FASPE Medical Fellows examine the motivations and conduct of German physicians in enabling and executing Nazi policies. FASPE then draws on these historical examples to help Medical Fellows grasp their role and responsibility as individuals with influence in their communities; and to encourage them to identify and confront the ethical issues currently facing physicians and the medical profession at large.
Each year, FASPE Medical awards fellowships to 13 to 16 medical students and residents. Fellows spend two weeks in Berlin and Poland, where they visit key sites of Nazi history and participate in daily seminars led by specialized faculty. The program couples the power of place with academic rigor and many informal opportunities for creative exchange.
FASPE draws on a large pool of applicants, whose diverse backgrounds and interests enrich discussions both inside and outside the seminar room. Medical Fellows travel with Seminary and Journalism Fellows, allowing them to broaden their understanding of the role of professionals over shared meals and activities and in several interdisciplinary seminars. FASPE Fellowships are fully funded so that financial ability does not affect participation.
FASPE Medical applicants must fit into one of following categories: 1) be enrolled in an MD or DO program (or equivalent) at the time of their application and anticipate completion of at least one clinical year prior to the start of the fellowship; OR 2) be enrolled in a residency program.
FASPE seeks Fellows who are interested in engaging in discussions with their co-Fellows and faculty, and who have the intellectual and emotional maturity to unpack difficult and controversial issues responsibly and respectfully in small group settings. FASPE values and seeks to create inclusive environments, and welcomes applicants of all religious, political, and socioeconomic backgrounds as well as gender identities. Moreover, FASPE seeks Medical Fellows with diverse interests and backgrounds, including those pursuing careers practicing medicine, in research, or in public health. Fellows are selected on the basis of their academic background, personal and professional experiences, capacity for leadership and ability to contribute to the program and the alumni community. All applications are welcome and reviewed.
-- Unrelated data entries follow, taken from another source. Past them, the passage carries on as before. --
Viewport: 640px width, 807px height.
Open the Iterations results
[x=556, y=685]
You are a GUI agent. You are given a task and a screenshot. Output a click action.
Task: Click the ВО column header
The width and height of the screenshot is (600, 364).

DATES FOR THE 2024 MEDICAL PROGRAM: June 21, 2024 - July 5, 2024
FASPE Medical Fellows examine topics such as:
- the complicity of medical professionals in the design and execution of Nazi policies
- the allocation of medical care in a time of limited resources
- the role and limits of contemporary bioethics, including with regards to physician-assisted death and technological advancements
- complicated issues in research ethics, including when research is conducted outside of the United States and the impact of technological advancements
- the legacy of prejudice in the medical profession
- navigating multiple loyalties to individual patients, the larger patient population, the public good, research goals, medical institutions and more
- end-of-life care (structured as an interdisciplinary discussion with Seminary Fellows)
- tactics for addressing ethical issues within medicine’s institutions
FASPE Medical Fellows are now in diverse residency or other post-graduate programs or are working as practicing physicians, researchers at major universities, bioethicists and public health professionals. Through their shared FASPE experience, Fellows form long- lasting relationships and deep bonds that grow over time. Medical Fellows participate in formal and informal networks that provide support throughout their careers.
FASPE Medical was initially developed in consultation with faculty at the Yale School of Medicine.